Using the information:
**a)** Using the source text, explain why ImageBind relies on several datasets rather than one. Answer in one to three sentences.
**b)** According to the source text, how many observations does the MosIT dataset contain?
**c)** From the source text, copy the passage that begins at the words "Exploring the cases" and ends after the words "found at [59,60].".

Source text:
···

Our literature review provided clear evidence on the existence of relationships between audio and text that represent the same situation, as well as between audio and images, that should be further exploited by research and modern models (for a small summary on generative tasks that involve said modality combinations, consult Table 1).

Exploring the cases most relevant to image-to-image conditioned by audio, there are some examples of image generation based on audio and text [52,53], and there are even cases of image-to-image generation assisted only by audio, but for mainly specific cases such as face changes (which replace a person’s features with another’s while maintaining consistency with the original voice recording) or lip synchronizations (where, for an image of a person, a video is generated while simulating mouth movement according to a voice recording) [34,36], which could be labeled more as a case of inpainting than image-to-image. Finally, advances in other similar areas can also be highlighted (such as text-to-video, appreciable with models such as Sora [54,55], Veo [56], Gen-3 [57], and Movie Gen [58]), and more information on some of these developments can be found at [59,60].

Currently, image-to-image generation conditioned by audio is a little-explored area of high interest in the community. To the best of our knowledge, one of the best models to date for this task is the recent CoDi model [31]. This is a model that can take any combination of audio, image, text, and video inputs and create material of any of those types (a task they called any-to-any). Additionally, a new version (CoDi-2) has also been published, and it is more flexible and adapted to conversations [30]. Another similar option is NExT-GPT, which also allows for a conversational creative process, and it works as well with audio, image, text, and video inputs [61]. Despite their promising results for future iterations, they have not yet reached a quality that could be considered ideal. Probably, the best open-source model for this task is BindDiffusion [32]. This model is based on both the image generation model Stable Diffusion [19] and the multimodal encoder ImageBind, which incorporates six modalities, including, predictably, audio and images [62]. Notwithstanding its apparently higher quality than CoDi or NExT-GPT, it also has room for improvement, and it is not evident that it is always advisable to include the largest possible number of data modalities in these models (as seems to have been attempted in all of these cases).

The datasets involved in the training of the three previous models also shed some light on the lack of and demand for more multimodal datasets. For instance, CoDi needs to leverage different datasets (namely, LAION-400M [63], AudioSet [64], AudioCaps [65], Freesound 500K, BBC Sound Effect, SoundNet [66], WebVid-10M [67], and HD-VILA-100M [68]), with none of them combining all the required modalities. Similarly, ImageBind also makes use of multiple datasets (namely, AudioSet, SUN RGB-D [69], LLVIP [70], Ego4D [71], and private “large-scale web datasets with (image, text) pairings”), presumably due to a lack of simultaneous modalities and/or a small number of observations in each dataset. Lastly, the NExT-GPT team curated their own public dataset (called MosIT), with all the modalities they were interested in, although it only encompasses 5000 observations. We later compare the available datasets of those just mentioned with the one we generated.

···

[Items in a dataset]
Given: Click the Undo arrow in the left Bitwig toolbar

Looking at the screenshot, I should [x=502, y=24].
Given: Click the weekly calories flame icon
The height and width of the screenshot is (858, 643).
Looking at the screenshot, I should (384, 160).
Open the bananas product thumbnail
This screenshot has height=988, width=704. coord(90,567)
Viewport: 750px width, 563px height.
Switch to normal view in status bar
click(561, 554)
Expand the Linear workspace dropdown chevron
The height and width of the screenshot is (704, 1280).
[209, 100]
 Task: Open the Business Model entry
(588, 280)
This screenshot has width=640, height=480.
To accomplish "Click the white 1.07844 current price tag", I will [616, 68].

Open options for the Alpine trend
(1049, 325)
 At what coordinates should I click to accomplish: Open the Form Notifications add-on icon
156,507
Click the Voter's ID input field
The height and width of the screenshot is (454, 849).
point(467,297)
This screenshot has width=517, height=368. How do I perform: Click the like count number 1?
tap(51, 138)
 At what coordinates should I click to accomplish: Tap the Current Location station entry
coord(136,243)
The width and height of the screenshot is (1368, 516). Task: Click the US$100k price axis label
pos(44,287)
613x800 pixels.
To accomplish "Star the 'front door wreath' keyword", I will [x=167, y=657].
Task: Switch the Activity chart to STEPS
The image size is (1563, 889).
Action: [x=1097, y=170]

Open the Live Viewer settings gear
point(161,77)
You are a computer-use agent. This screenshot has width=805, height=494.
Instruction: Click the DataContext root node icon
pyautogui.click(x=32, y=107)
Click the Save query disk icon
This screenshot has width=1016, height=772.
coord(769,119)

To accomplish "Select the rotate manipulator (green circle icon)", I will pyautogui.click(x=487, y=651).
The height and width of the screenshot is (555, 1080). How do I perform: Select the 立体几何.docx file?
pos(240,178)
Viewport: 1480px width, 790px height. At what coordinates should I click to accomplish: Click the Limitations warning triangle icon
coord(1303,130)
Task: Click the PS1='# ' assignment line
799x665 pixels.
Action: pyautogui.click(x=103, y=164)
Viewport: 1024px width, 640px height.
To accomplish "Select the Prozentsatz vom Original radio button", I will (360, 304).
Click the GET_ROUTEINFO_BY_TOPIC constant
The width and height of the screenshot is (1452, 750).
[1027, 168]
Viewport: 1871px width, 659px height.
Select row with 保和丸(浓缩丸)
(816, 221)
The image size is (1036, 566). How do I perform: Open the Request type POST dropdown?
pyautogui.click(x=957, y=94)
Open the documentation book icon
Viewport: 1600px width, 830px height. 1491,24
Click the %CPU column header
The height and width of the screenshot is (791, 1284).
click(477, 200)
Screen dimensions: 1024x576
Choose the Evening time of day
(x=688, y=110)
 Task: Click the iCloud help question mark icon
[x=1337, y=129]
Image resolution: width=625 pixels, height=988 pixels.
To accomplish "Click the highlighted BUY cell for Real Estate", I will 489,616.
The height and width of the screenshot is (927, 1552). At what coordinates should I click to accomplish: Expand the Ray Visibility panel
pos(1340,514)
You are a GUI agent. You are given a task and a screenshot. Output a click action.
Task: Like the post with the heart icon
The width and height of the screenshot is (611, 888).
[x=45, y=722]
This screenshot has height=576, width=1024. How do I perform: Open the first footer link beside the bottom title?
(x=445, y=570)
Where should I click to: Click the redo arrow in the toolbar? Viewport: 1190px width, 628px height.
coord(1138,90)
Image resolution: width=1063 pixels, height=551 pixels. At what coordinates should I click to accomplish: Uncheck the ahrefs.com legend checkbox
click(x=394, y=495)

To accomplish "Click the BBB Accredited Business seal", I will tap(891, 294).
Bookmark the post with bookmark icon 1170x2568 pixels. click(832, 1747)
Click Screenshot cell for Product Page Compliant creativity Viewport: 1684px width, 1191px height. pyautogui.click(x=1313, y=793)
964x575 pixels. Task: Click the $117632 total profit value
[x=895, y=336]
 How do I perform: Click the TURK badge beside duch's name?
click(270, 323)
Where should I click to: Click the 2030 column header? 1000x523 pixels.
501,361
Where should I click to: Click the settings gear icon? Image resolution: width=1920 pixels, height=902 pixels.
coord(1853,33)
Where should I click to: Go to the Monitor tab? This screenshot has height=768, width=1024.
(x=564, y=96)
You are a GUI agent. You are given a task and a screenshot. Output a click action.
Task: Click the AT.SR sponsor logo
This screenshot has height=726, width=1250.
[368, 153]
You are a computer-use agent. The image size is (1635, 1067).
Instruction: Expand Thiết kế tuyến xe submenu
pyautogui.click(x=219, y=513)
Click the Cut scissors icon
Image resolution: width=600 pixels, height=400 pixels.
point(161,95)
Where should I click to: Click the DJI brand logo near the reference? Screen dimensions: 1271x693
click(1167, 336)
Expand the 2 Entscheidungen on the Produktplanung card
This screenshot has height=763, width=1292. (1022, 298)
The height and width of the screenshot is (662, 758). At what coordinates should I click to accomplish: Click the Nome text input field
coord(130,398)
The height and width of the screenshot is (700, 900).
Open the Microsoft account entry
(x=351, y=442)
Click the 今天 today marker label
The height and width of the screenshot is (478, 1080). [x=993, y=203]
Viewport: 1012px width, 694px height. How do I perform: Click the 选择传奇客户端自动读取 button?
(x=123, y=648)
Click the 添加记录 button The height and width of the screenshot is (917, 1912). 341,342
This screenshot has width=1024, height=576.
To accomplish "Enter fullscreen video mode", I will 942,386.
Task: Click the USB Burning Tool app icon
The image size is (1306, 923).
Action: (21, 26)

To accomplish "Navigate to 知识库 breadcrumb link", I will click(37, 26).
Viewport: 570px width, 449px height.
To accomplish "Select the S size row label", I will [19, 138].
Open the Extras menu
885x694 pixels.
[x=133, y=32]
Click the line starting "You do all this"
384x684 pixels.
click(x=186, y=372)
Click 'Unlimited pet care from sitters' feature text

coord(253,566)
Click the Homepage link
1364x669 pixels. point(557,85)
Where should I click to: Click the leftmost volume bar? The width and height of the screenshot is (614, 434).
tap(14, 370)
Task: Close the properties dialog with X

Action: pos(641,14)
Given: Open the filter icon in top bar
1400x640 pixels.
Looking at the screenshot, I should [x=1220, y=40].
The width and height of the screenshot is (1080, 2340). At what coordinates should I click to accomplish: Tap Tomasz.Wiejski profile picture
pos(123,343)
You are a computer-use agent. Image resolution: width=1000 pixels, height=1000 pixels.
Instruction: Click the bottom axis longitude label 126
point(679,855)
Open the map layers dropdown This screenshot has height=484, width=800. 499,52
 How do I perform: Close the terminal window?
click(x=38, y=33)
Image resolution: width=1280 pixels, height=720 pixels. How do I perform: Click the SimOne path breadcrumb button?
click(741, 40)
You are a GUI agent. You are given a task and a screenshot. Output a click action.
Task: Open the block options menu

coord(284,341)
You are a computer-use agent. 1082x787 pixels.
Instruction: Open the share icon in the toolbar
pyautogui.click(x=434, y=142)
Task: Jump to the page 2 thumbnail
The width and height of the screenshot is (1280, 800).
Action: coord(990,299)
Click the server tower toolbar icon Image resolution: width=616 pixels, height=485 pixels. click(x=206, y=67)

···

Problem solutions:
**a)** ImageBind relies on several datasets presumably because no single dataset offers all the needed modalities at the same time, or because each dataset has too few observations.

**b)** It contains 5000 observations.

**c)**
Exploring the cases most relevant to image-to-image conditioned by audio, there are some examples of image generation based on audio and text [52,53], and there are even cases of image-to-image generation assisted only by audio, but for mainly specific cases such as face changes (which replace a person’s features with another’s while maintaining consistency with the original voice recording) or lip synchronizations (where, for an image of a person, a video is generated while simulating mouth movement according to a voice recording) [34,36], which could be labeled more as a case of inpainting than image-to-image. Finally, advances in other similar areas can also be highlighted (such as text-to-video, appreciable with models such as Sora [54,55], Veo [56], Gen-3 [57], and Movie Gen [58]), and more information on some of these developments can be found at [59,60].